## [Instructions to follow]
Copy exactly, and only, the lines from the line containing "Click the 16.1cm/1.6/6Hz depth readout" through the last line of the records below, both included.

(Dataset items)
═══

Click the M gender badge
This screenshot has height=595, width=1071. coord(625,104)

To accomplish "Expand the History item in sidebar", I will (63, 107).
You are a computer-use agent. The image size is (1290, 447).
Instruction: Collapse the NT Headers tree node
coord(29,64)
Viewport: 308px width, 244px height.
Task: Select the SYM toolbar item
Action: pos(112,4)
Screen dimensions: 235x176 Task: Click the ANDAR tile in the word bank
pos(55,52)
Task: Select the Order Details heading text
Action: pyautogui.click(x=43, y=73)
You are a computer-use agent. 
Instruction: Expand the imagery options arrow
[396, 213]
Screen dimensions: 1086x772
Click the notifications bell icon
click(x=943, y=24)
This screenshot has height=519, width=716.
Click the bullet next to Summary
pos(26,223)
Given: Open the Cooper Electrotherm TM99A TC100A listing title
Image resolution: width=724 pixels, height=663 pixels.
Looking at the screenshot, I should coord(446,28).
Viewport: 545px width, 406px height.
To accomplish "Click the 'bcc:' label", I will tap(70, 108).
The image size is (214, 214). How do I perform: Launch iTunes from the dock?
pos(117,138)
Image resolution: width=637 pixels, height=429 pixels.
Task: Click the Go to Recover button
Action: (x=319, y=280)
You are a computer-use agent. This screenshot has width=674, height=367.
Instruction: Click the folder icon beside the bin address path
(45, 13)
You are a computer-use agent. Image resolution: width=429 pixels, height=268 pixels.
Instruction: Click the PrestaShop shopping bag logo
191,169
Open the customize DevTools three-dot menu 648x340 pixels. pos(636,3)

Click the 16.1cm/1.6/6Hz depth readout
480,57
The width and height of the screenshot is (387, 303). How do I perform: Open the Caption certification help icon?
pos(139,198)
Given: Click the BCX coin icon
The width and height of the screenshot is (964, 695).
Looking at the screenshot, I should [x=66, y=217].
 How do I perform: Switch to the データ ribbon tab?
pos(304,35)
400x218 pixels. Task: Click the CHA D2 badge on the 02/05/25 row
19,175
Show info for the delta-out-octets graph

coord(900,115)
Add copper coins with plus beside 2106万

═══

## [Written solution]
Click the 16.1cm/1.6/6Hz depth readout
480,57
The width and height of the screenshot is (387, 303). How do I perform: Open the Caption certification help icon?
pos(139,198)
Given: Click the BCX coin icon
The width and height of the screenshot is (964, 695).
Looking at the screenshot, I should [x=66, y=217].
 How do I perform: Switch to the データ ribbon tab?
pos(304,35)
400x218 pixels. Task: Click the CHA D2 badge on the 02/05/25 row
19,175
Show info for the delta-out-octets graph

coord(900,115)
Add copper coins with plus beside 2106万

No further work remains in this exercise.